A decisão de Rowling em partilhar as suas crenças sobre a identidade trangénero trouxe um nível de recriminação e condenação do tamanho da sua legião de fãs. Até Daniel Radcliffe, a estrela da saga que interpretou Harry Potter no grande ecrã, sentiu a necessidade de demonstrar que apoia os direitos da comunidade transgénero. Fê-lo através de um ensaio para o Projecto Trevor, uma organização sem fins lucrativos dedicada a combater crises e a prevenir suicídios dentro da comunidade trans.
“Mulheres transgénero são mulheres,” refere Radcliffe. “Qualquer argumentação em contrário apaga a identidade e a dignidade de pessoas transgénero, e isso vai contra todos os conselhos dados pelas associações profissionais de cuidados de saúde, que possuem muito mais conhecimento sobre o assunto que Rowling, ou que eu próprio.”
O ator de 30 anos detalhou que 78% dos jovens não-binários e transgénero queixaram-se de que foram alvo de discriminação devido à sua identidade de género. “Com estes dados fica claro de que precisamos de fazer algo mais para apoiar pessoas transgénero e não-binárias, não podemos invalidar as suas identidades, nem causar-lhes qualquer tipo de perigo”, escreveu ainda Radcliffe.

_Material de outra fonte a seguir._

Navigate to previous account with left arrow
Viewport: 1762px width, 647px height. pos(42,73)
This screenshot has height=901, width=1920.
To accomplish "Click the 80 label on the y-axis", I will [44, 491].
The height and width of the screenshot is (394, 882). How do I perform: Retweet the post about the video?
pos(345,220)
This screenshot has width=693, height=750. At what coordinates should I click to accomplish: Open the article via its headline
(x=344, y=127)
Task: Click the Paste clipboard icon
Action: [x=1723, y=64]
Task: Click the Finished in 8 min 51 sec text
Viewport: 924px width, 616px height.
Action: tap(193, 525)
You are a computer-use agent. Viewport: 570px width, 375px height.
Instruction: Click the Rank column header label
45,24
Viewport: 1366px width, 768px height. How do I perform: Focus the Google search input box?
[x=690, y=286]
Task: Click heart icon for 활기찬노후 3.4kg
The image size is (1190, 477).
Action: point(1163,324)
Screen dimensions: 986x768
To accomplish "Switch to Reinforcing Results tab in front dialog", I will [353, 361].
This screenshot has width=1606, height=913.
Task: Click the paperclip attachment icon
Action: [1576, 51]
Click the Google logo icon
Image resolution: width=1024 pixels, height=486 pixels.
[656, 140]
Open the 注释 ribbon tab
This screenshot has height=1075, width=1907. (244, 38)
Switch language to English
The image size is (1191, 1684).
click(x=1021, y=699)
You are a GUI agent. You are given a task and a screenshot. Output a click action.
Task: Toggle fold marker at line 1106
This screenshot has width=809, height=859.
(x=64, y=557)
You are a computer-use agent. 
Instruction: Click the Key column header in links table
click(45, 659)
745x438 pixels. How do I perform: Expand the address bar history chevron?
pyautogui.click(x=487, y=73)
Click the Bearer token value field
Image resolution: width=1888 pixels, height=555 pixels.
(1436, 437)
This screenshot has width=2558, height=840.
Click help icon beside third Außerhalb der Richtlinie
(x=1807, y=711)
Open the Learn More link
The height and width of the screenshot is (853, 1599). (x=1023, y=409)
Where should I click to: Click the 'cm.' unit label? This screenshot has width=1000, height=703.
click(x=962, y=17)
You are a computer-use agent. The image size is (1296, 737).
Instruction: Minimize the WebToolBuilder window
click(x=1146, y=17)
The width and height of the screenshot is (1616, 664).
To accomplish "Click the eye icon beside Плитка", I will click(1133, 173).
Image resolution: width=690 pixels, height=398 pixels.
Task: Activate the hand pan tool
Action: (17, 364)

Logo após esta tomada de posição, foi a vez do ator Eddie Redmayne, que interpreta Newt Scamander na nova saga do universo de Harry Potter, prestar um depoimento à Variety, onde defendeu igualmente os direitos das comunidades transgénero, repudiando ainda os comentários de Rowling sobre o tema. “Eu discordo dos comentários da Jo”, disse Redmayne, marcando a sua posição. “Mulheres trans são mulheres, homens trans são homens e identidades não-binárias são válidas.”
Trans people are who they say they are and deserve to live their lives without being constantly questioned or told they aren’t who they say they are.
— Emma Watson (@EmmaWatson) June 10, 2020
Mais recentemente, Emma Watson, que interpretou Hermione Granger no grande ecrã, divulgou um tweet acerca da sua visão sobre os direitos trans. “As pessoas trans são aquilo que elas dizem ser, e merecem viver as suas vidas sem estarem a ser constantemente questionadas ou informadas de que não são quem dizem ser”, escreveu Emma.
I donate to @Mermaids_Gender and @mamacash. If you can, perhaps you’ll feel inclined to do the same. ❤️
— Emma Watson (@EmmaWatson) June 10, 2020
Watson continuou o seu testemunho no Twitter, dizendo: “Quero que os meus seguidores trans saibam que, tanto eu como muito outra gente de todo o mundo, vos vê, vos respeita, e vos ama por aquilo que vocês são.” Emma também indicou duas organizações defensoras dos direitos trans, dizendo que faz constantes doações para elas, e encorajou ainda os seus seguidores a fazer o mesmo.